==== TEXTAUSZUG

Die Spannungen verschärfen sich, seit Äthiopien im Jahr 2022 begann, das Reservoir der GERD weiter aufzufüllen – ohne bindende Vereinbarung mit den Nachbarn. Ägypten forderte wiederholt klare Verpflichtungen zur Wasserfreigabe, um die eigene Wasserversorgung sicherzustellen, während der Sudan auf seine Interessen verwies. Beide Staaten sehen in der einseitigen Befüllung eine Missachtung gemeinsamer Interessen und betonen die Notwendigkeit internationaler Vermittlung.

Die UN haben sich bereits mehrmals mit dem Konflikt befasst, doch bisher blieben diplomatische Bemühungen erfolglos. Auch Vermittlungsversuche durch Drittstaaten wie die USA und neuerdings China konnten keine nachhaltige Lösung erzielen. Der französische Sicherheitsforscher Franck Galland sagte dem Informationsportal "Vatican News": "Leider ist eine Seite völlig unflexibel und tut so, als ob ihr Werk überhaupt kein Sicherheitsproblem aufwerfen würde." Der Experte weiter: "Natürlich ist dieser Staudamm ein wichtiger Faktor für Entwicklung – er sichert einem Land von 110 Millionen Einwohnern den größten Teil seiner Stromversorgung. Aber für Sudan und Ägypten stellt der Damm eindeutig ein schwerwiegendes Problem dar."

========

AUFGABENSTELLUNG 1
Gib bitte sämtliche Datensätze unten Zeile für Zeile unverändert wieder und lass dabei die Bilder weg.

==== EINGABEMATERIAL

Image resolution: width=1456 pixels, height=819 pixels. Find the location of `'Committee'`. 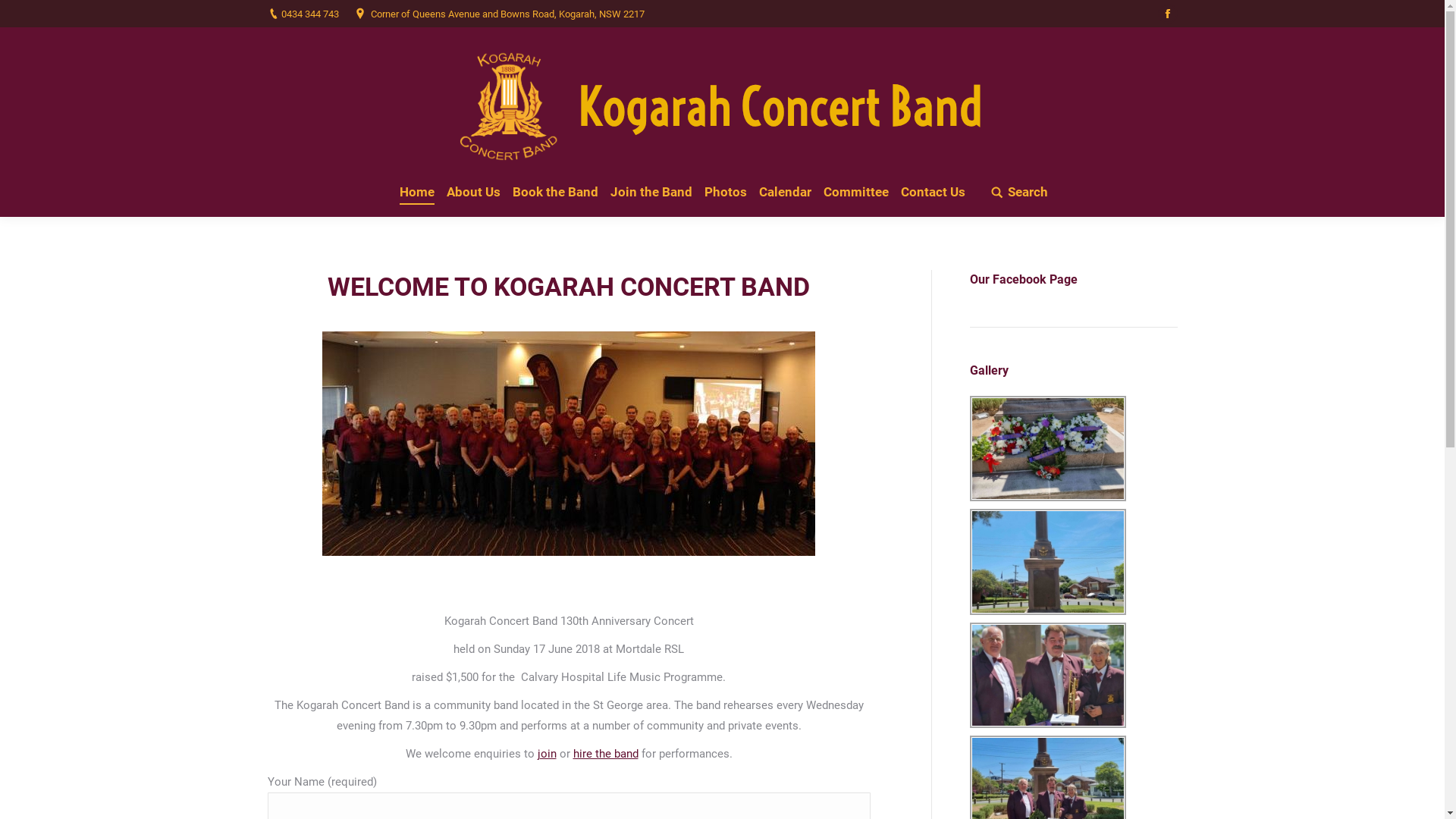

'Committee' is located at coordinates (855, 191).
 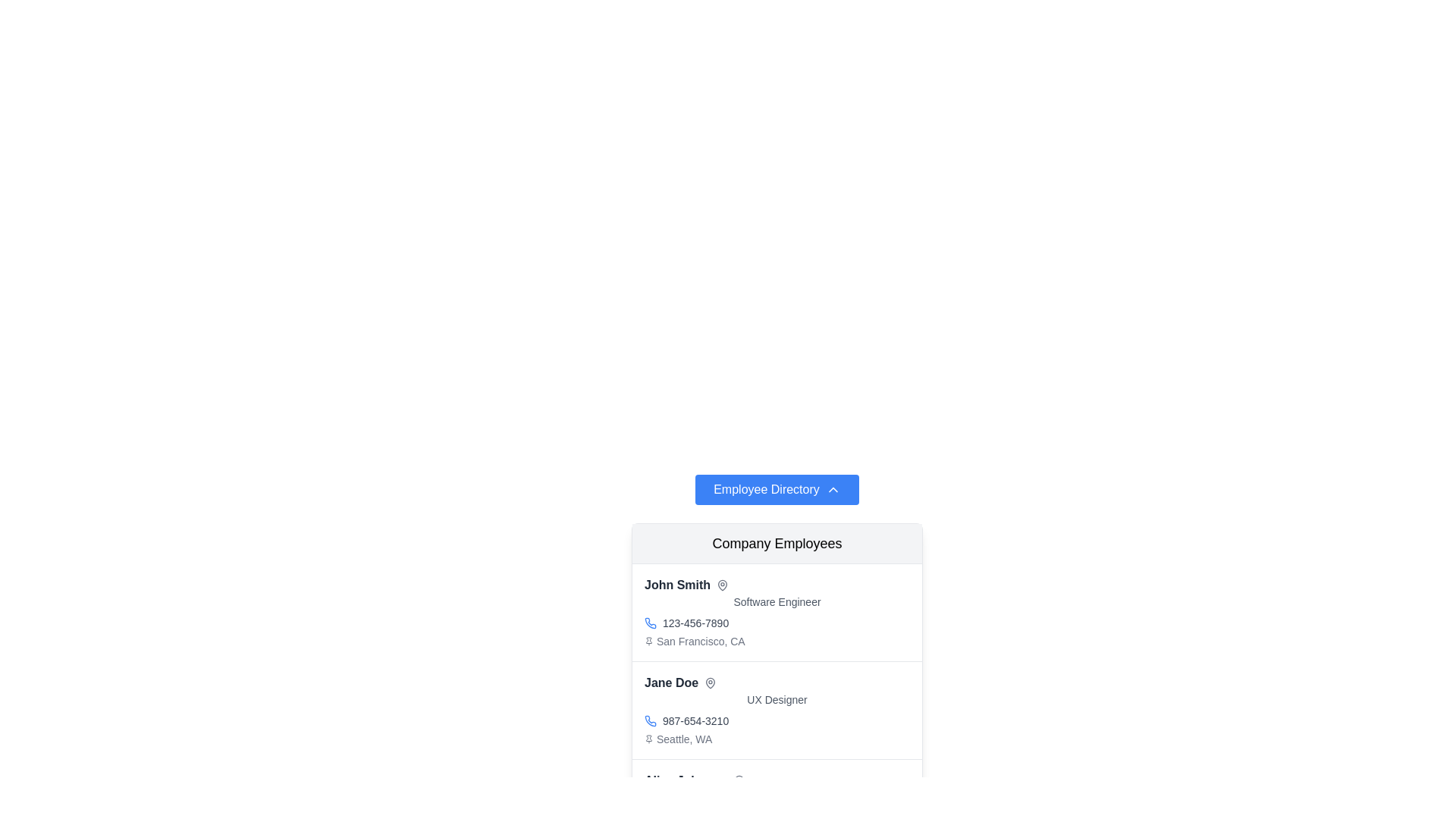 What do you see at coordinates (777, 699) in the screenshot?
I see `the text label displaying 'UX Designer' that is located below the name 'Jane Doe' and above the contact information in the profile card` at bounding box center [777, 699].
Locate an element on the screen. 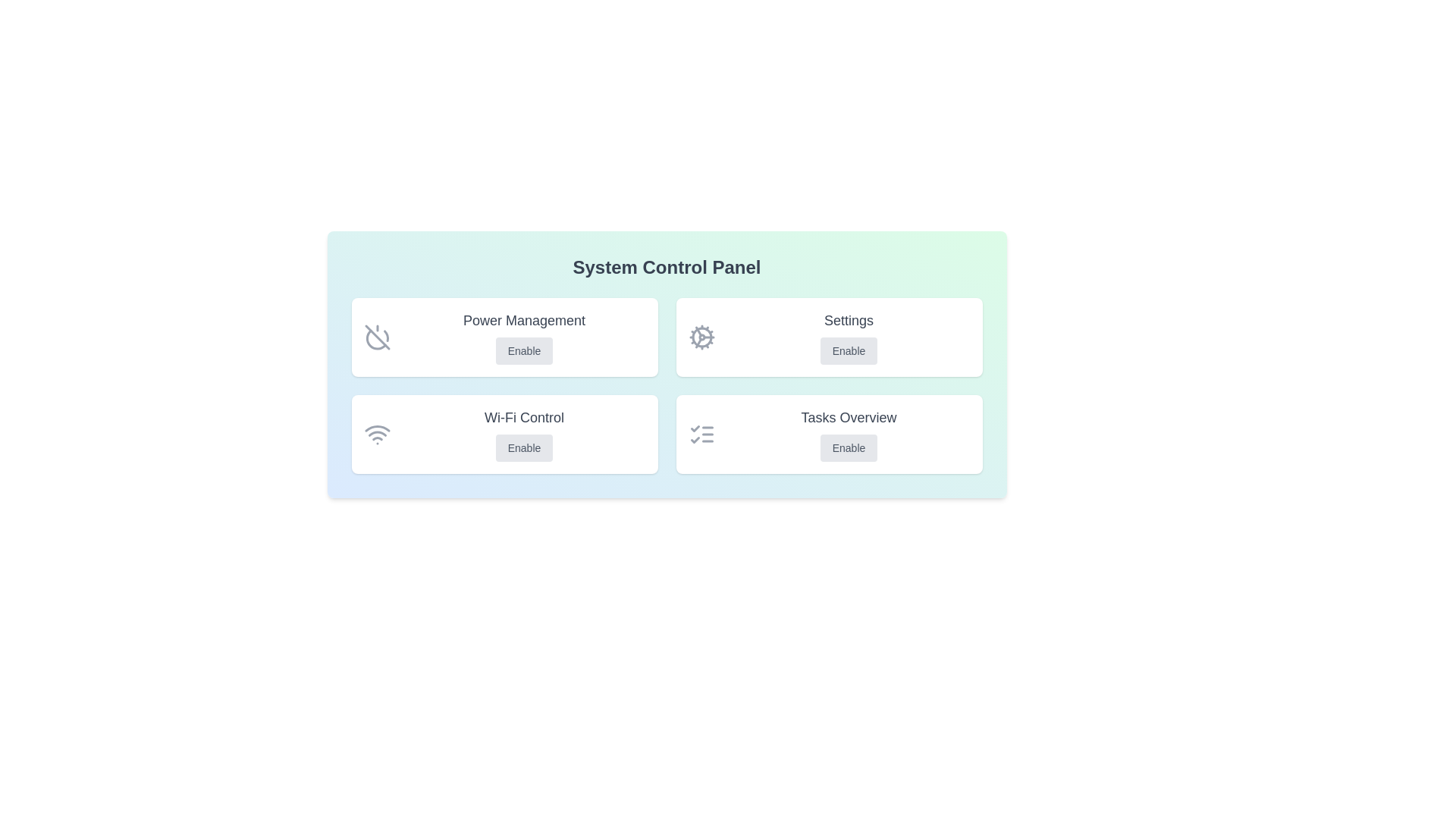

========

AUFGABENSTELLUNG 2
Schreib den Abschnitt des Textauszugs zum Staudammkonflikt von "Die Spannungen verschärfen" bis "Notwendigkeit internationaler Vermittlung." noch einmal ab und tausche dabei "Ägypten" gegen "Kenia" aus.

ERGEBNIS 1
Image resolution: width=1456 pixels, height=819 pixels. Find the location of `'Committee'`. 

'Committee' is located at coordinates (855, 191).
  What do you see at coordinates (777, 699) in the screenshot?
I see `the text label displaying 'UX Designer' that is located below the name 'Jane Doe' and above the contact information in the profile card` at bounding box center [777, 699].
Locate an element on the screen. 

ERGEBNIS 2
Die Spannungen verschärfen sich, seit Äthiopien im Jahr 2022 begann, das Reservoir der GERD weiter aufzufüllen – ohne bindende Vereinbarung mit den Nachbarn. Kenia forderte wiederholt klare Verpflichtungen zur Wasserfreigabe, um die eigene Wasserversorgung sicherzustellen, während der Sudan auf seine Interessen verwies. Beide Staaten sehen in der einseitigen Befüllung eine Missachtung gemeinsamer Interessen und betonen die Notwendigkeit internationaler Vermittlung.